Work order:
Go through the records and copy each line where the word "Tick" occurs.

Source data

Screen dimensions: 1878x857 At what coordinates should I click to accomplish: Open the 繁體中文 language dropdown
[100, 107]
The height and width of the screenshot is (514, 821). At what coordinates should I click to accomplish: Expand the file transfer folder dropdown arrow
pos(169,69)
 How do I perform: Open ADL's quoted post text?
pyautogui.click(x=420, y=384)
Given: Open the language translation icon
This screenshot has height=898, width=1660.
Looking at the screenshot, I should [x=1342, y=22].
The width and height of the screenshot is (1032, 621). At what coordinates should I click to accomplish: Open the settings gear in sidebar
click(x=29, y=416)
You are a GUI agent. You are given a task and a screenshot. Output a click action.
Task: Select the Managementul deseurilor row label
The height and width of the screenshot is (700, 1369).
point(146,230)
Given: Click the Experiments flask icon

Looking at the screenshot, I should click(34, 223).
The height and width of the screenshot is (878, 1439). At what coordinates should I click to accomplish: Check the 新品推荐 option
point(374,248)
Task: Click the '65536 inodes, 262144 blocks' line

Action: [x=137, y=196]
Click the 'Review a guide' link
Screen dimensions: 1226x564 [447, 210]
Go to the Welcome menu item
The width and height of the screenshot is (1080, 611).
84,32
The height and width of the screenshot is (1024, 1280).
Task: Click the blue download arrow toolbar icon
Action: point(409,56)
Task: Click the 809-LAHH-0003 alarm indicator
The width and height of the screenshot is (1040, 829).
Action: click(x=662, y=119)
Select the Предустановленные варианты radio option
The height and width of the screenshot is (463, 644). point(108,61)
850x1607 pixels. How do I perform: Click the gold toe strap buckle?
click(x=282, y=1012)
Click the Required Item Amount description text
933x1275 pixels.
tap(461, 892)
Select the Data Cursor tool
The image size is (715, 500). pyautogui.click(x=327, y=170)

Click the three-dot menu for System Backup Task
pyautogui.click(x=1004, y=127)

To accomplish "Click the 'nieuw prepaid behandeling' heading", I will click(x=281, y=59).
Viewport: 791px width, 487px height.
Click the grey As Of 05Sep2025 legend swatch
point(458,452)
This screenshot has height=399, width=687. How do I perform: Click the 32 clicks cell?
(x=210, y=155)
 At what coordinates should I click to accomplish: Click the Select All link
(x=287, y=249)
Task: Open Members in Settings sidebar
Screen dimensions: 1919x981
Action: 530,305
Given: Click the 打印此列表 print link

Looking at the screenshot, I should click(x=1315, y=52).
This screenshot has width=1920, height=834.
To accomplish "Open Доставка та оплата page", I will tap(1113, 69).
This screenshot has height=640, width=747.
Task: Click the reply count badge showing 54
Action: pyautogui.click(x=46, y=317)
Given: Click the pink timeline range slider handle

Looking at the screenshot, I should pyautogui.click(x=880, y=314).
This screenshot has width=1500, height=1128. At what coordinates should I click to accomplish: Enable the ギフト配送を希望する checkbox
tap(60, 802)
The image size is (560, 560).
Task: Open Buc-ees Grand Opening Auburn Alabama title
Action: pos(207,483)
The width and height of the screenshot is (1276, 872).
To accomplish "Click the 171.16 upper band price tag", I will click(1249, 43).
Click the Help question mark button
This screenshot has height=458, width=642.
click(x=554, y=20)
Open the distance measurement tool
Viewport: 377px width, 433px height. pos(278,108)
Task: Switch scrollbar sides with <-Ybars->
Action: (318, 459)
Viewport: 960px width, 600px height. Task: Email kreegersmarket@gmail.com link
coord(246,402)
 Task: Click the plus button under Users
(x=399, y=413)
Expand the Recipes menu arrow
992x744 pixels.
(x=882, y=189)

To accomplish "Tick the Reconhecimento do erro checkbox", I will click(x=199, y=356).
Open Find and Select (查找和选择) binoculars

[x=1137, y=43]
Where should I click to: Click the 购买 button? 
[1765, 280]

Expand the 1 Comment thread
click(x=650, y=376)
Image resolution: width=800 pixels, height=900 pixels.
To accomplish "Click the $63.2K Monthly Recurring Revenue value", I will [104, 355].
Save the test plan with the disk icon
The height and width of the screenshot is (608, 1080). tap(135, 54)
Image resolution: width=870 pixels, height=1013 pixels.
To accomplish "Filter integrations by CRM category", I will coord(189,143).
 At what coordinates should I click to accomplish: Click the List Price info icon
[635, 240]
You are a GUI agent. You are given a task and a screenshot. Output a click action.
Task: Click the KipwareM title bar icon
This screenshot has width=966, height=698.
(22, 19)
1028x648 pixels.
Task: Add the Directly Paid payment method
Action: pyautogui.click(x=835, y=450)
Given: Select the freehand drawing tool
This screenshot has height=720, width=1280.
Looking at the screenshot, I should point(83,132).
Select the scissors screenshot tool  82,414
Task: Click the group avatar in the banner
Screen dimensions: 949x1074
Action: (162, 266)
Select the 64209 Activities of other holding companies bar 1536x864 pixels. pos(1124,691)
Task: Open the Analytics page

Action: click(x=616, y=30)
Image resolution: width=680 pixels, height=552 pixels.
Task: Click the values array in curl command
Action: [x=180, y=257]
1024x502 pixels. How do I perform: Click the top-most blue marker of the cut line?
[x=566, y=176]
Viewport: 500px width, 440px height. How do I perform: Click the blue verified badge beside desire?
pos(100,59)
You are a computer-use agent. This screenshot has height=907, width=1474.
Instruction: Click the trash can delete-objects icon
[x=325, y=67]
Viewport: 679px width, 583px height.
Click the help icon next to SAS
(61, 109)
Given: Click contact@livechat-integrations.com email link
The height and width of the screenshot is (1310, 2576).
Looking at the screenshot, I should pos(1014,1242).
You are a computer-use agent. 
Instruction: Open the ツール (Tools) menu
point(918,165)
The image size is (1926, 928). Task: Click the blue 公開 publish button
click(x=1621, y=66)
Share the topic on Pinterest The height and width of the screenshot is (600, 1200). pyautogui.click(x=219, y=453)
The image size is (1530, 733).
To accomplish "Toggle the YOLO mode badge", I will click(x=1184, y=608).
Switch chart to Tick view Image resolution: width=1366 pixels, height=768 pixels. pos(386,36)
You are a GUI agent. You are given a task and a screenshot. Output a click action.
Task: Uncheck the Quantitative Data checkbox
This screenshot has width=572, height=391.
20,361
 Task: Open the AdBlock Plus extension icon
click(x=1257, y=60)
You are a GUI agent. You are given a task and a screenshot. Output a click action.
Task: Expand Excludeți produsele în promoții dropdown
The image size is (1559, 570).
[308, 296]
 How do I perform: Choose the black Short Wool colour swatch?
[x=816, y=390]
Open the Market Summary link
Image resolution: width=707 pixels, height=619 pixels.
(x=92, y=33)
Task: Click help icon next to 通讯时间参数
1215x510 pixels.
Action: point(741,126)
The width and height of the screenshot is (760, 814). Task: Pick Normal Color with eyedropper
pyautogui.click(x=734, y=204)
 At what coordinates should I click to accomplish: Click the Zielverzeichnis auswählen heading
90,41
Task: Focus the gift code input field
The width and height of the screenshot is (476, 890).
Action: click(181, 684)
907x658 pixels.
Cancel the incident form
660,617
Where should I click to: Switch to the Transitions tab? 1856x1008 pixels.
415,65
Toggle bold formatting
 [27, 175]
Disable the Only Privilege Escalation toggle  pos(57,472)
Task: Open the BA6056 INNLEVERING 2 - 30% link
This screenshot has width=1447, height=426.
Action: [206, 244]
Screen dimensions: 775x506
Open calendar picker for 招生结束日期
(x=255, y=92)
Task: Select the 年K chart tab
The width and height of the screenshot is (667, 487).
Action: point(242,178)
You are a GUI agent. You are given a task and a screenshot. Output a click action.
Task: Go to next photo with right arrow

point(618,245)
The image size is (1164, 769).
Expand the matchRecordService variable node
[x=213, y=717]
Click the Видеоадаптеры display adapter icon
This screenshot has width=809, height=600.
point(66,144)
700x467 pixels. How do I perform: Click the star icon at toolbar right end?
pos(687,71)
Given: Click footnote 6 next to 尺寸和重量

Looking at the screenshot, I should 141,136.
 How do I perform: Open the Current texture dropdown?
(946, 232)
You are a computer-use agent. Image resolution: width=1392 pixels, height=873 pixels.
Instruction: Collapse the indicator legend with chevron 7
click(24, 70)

Answer section:
To accomplish "Tick the Reconhecimento do erro checkbox", I will click(x=199, y=356).
Switch chart to Tick view Image resolution: width=1366 pixels, height=768 pixels. pos(386,36)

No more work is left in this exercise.